- _REQUIRED WORK_: Could you output exactly the lines running from the one containing "Task: Click lightning" to the final line of the listing below, leaving out pictures?

- _SUPPLIED RECORDS_:
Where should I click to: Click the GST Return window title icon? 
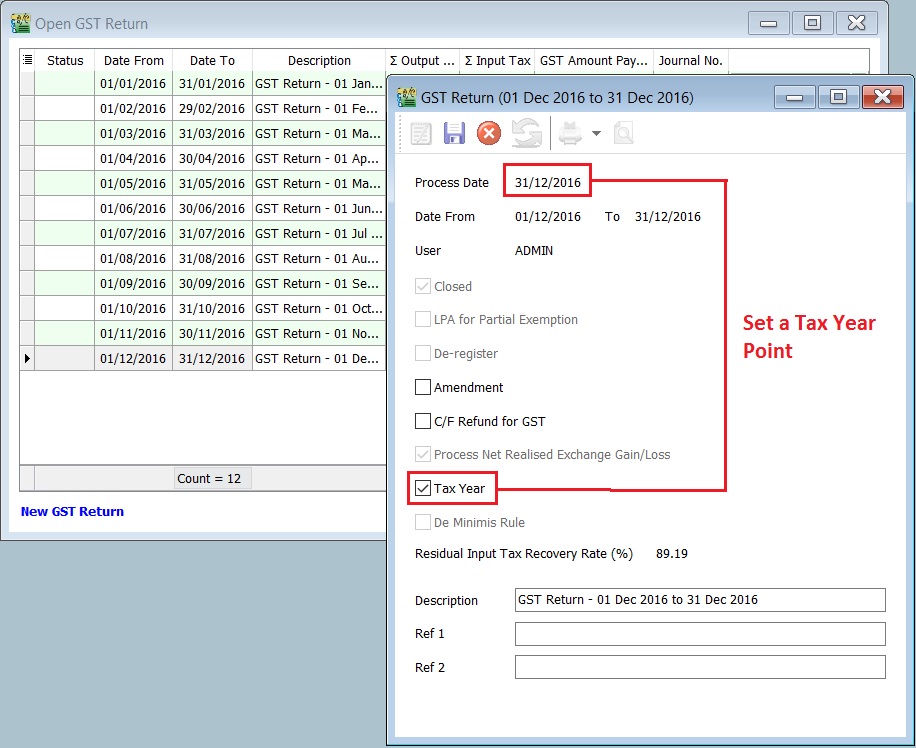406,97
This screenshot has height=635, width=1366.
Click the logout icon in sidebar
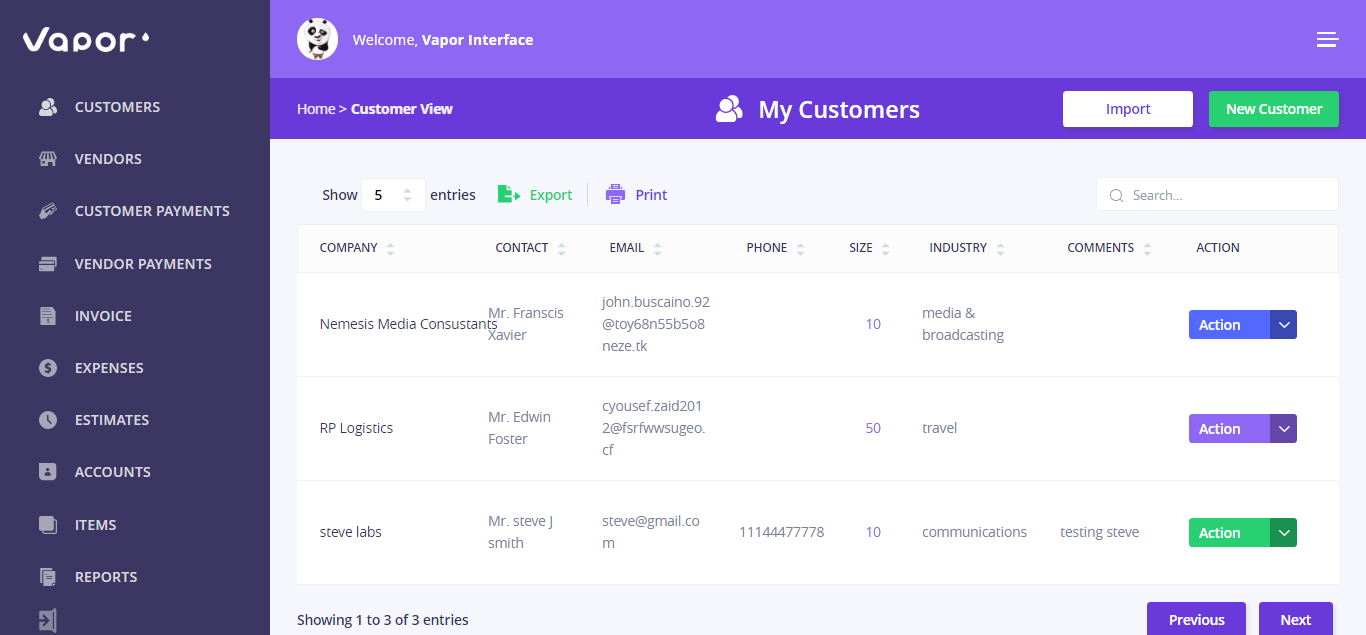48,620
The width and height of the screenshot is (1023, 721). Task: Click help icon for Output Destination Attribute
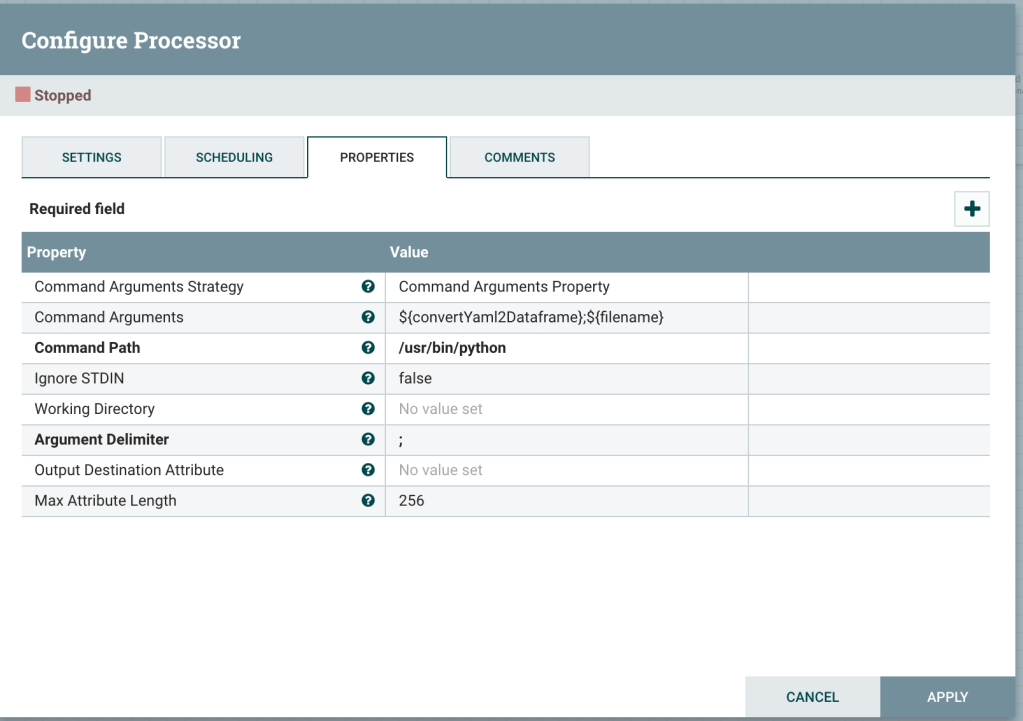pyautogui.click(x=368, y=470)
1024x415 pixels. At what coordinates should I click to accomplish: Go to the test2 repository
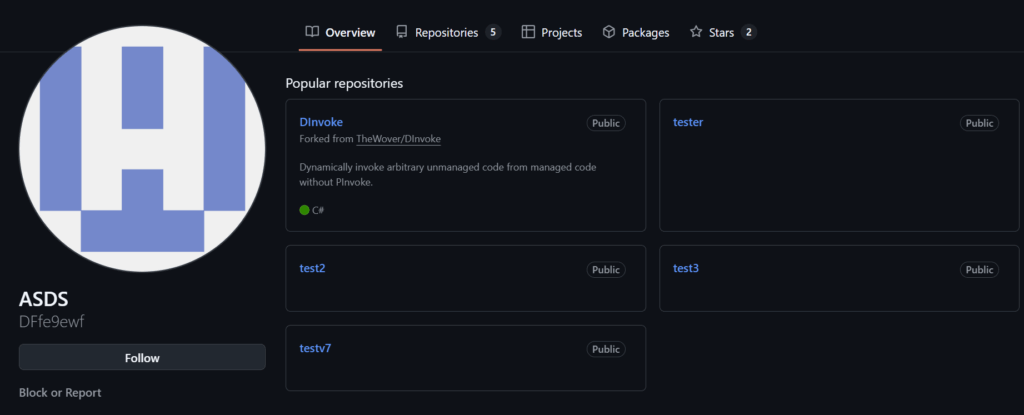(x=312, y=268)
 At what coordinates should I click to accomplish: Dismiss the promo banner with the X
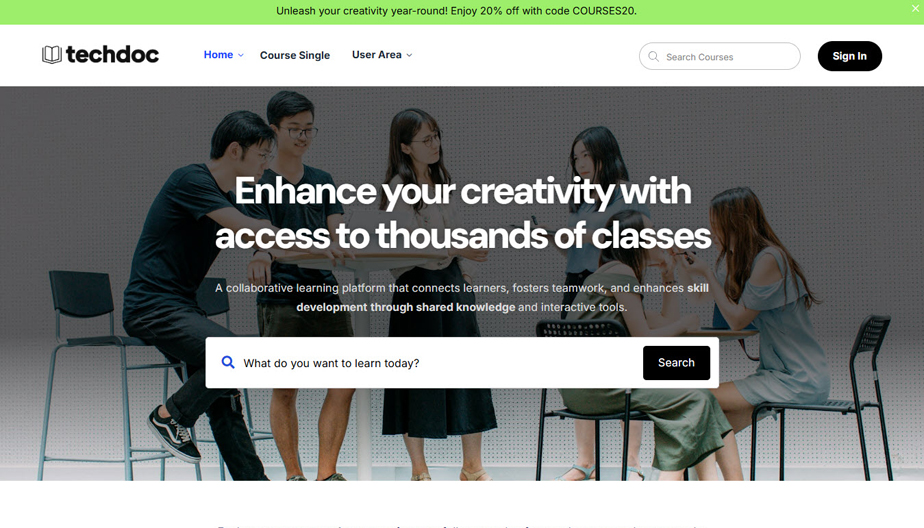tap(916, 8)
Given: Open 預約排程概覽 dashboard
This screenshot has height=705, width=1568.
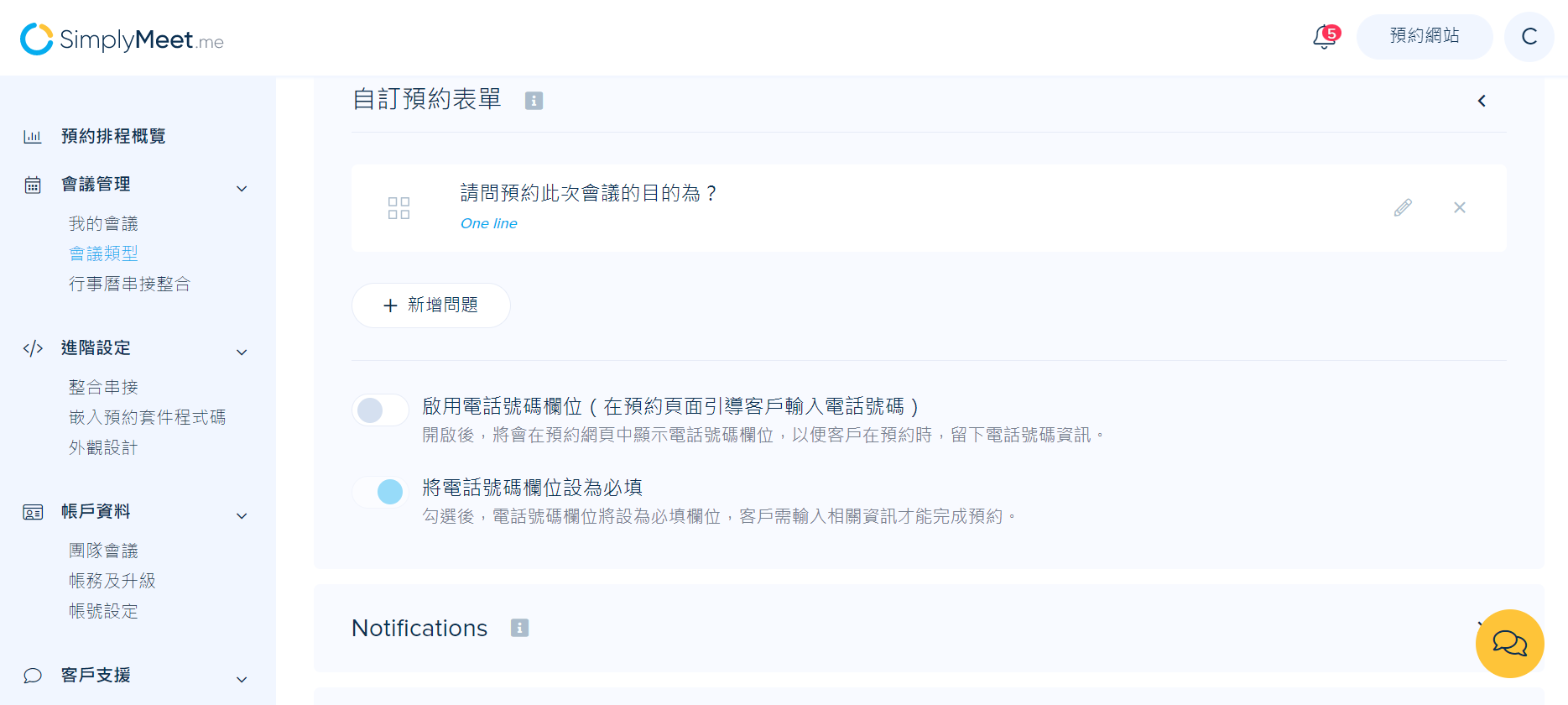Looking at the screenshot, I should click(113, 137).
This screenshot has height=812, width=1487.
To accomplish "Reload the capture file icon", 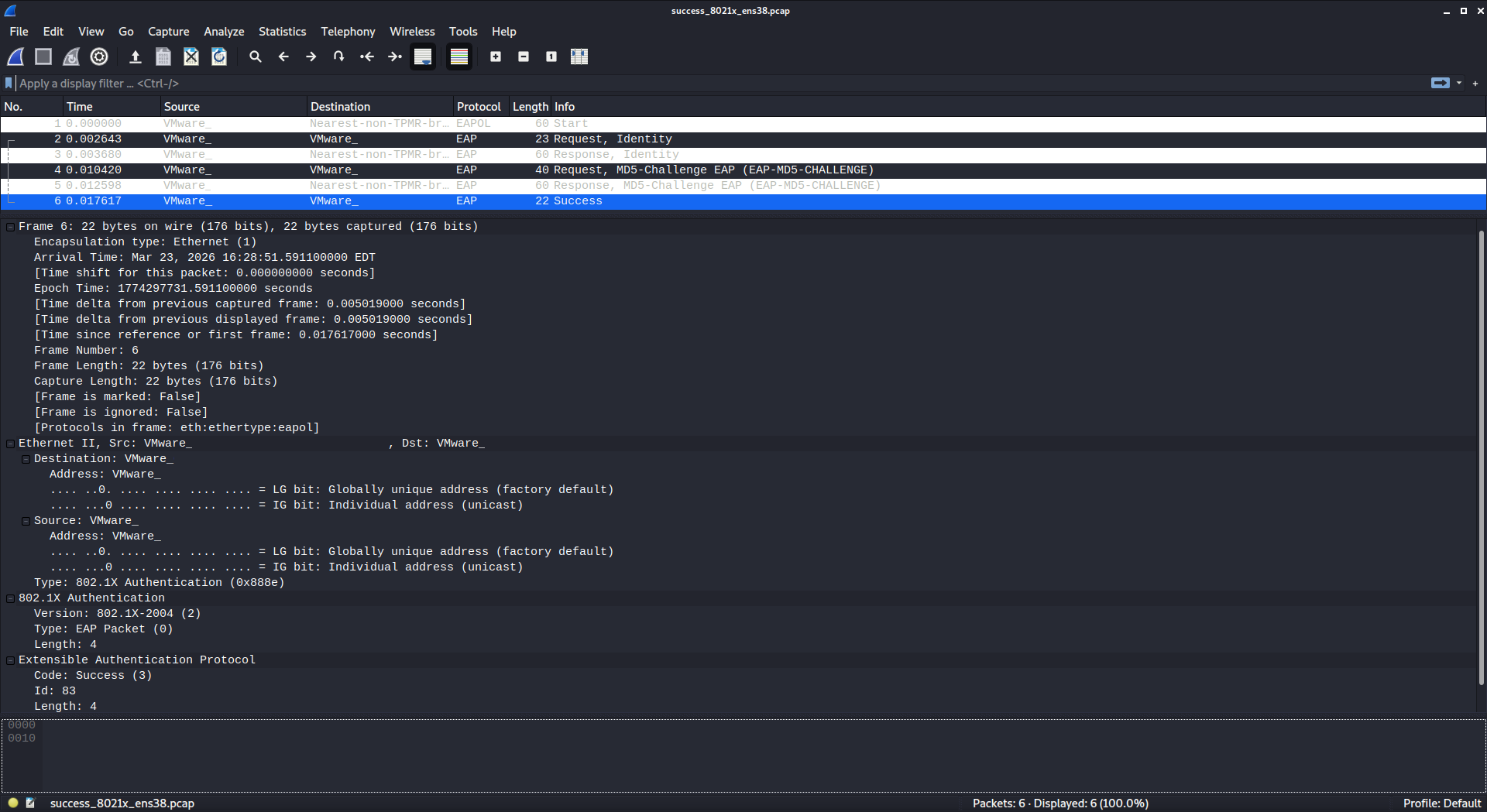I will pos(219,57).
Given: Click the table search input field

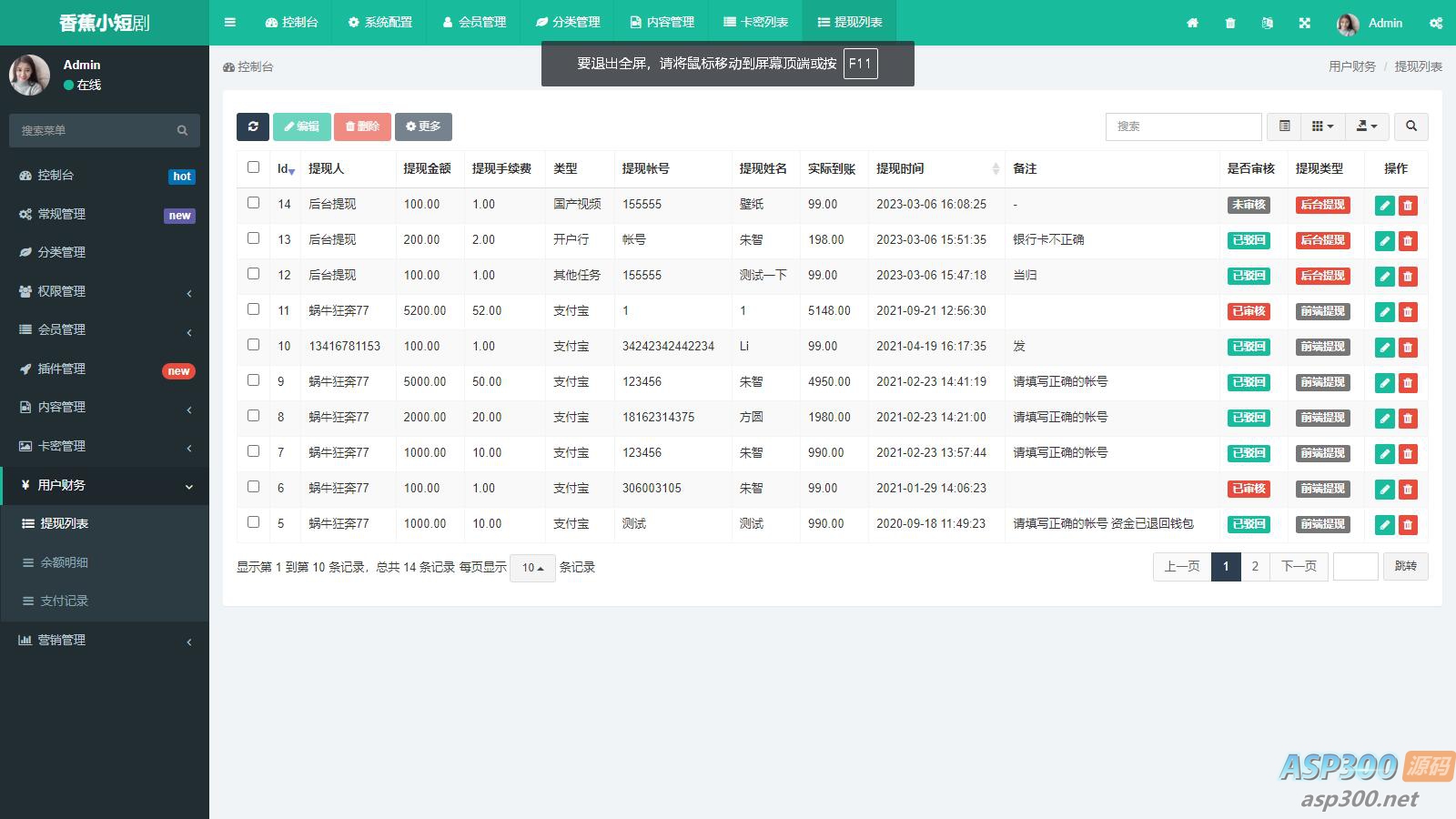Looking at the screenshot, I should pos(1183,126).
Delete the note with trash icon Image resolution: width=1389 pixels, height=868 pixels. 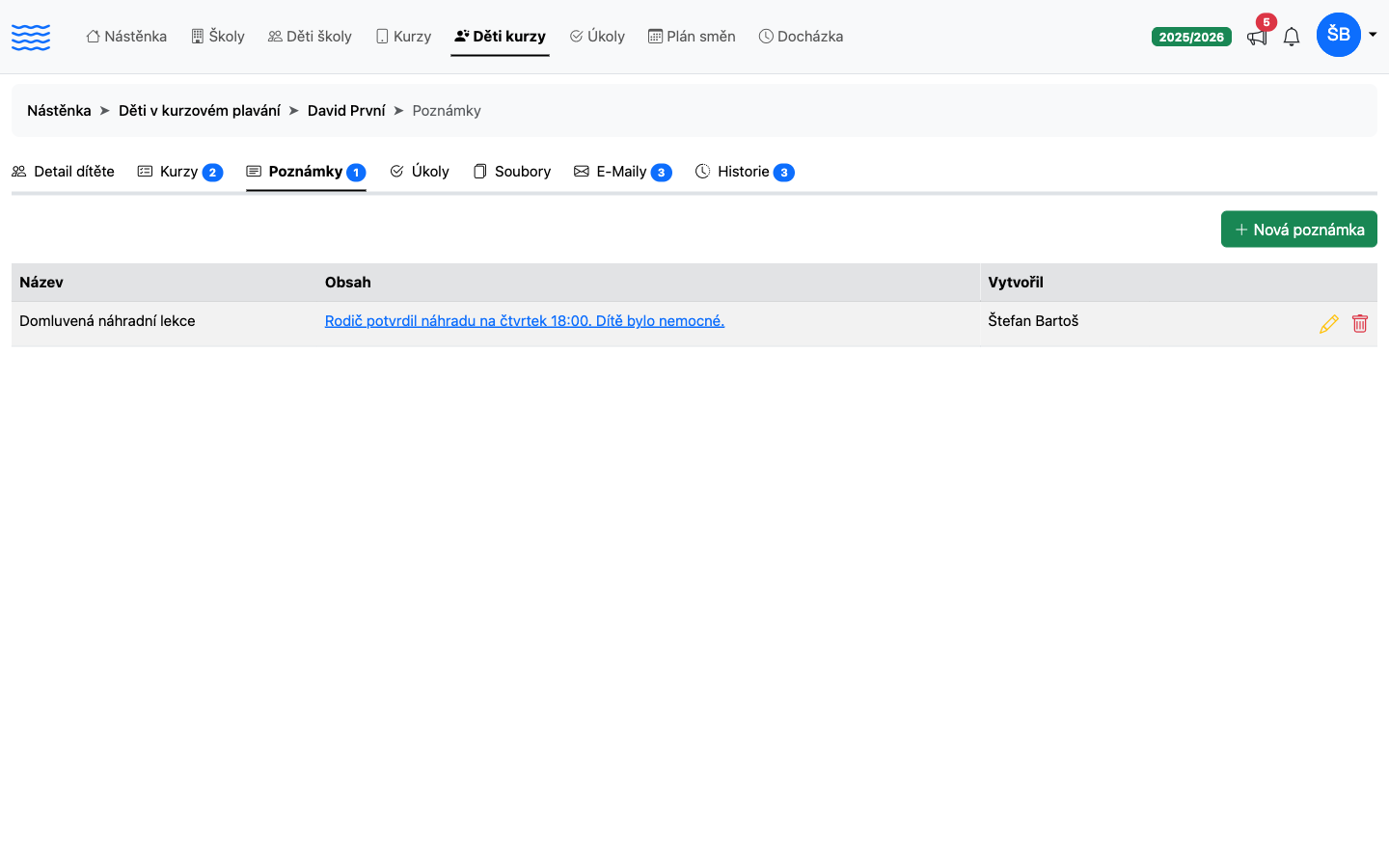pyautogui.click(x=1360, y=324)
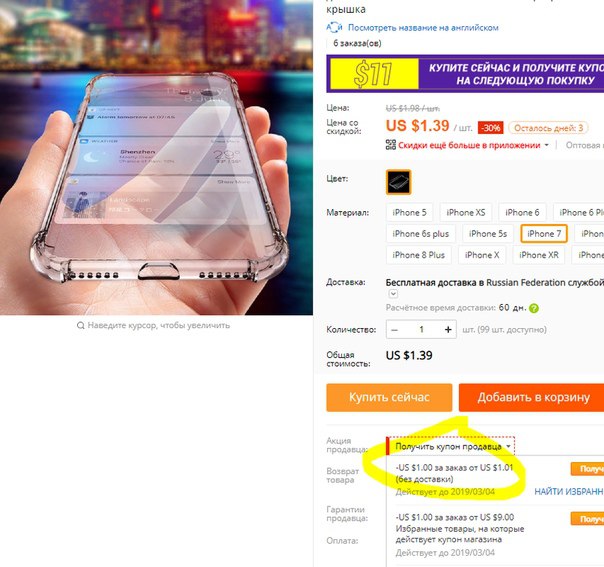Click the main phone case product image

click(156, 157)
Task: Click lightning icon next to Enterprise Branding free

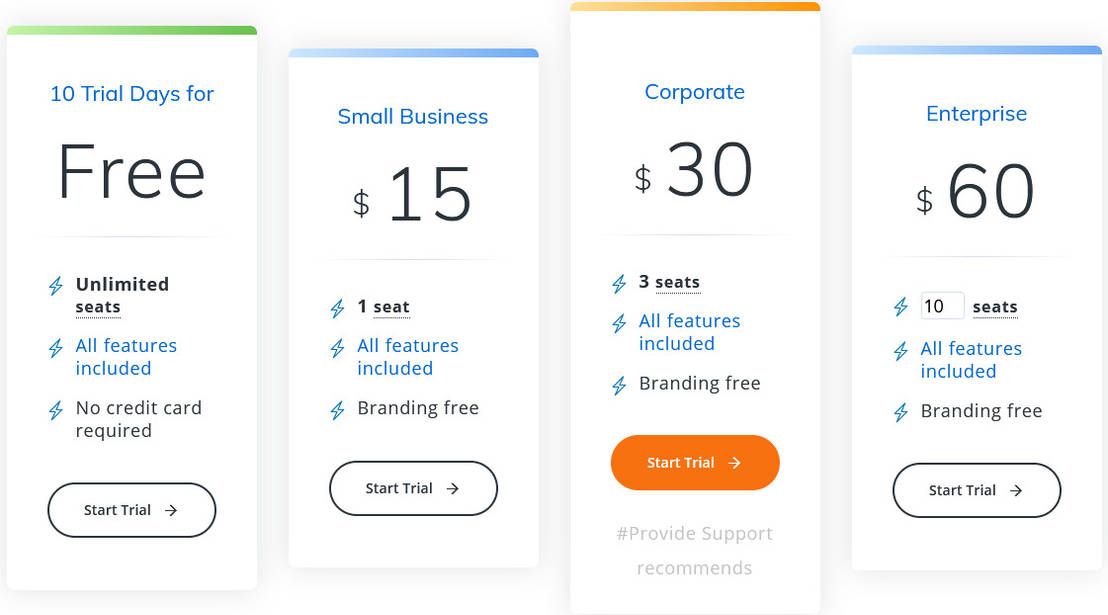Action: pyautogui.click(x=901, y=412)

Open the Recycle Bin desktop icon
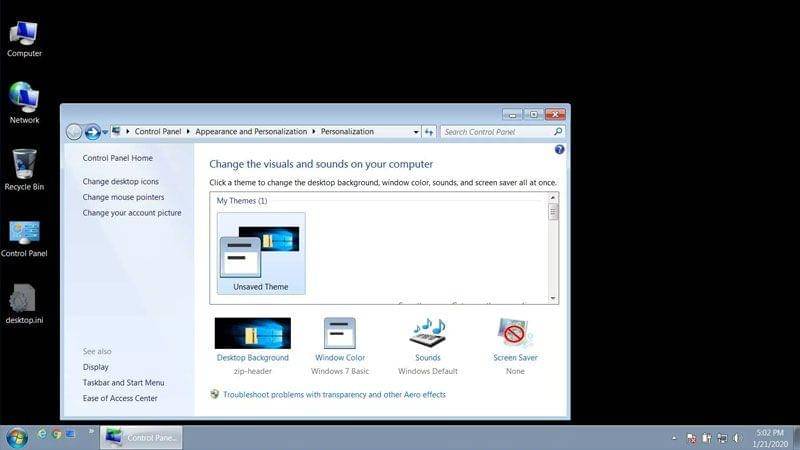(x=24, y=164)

- _ANSWER BOX_:
Task: Click lightning icon next to Enterprise Branding free

Action: pyautogui.click(x=901, y=412)

Open the Recycle Bin desktop icon
(x=24, y=164)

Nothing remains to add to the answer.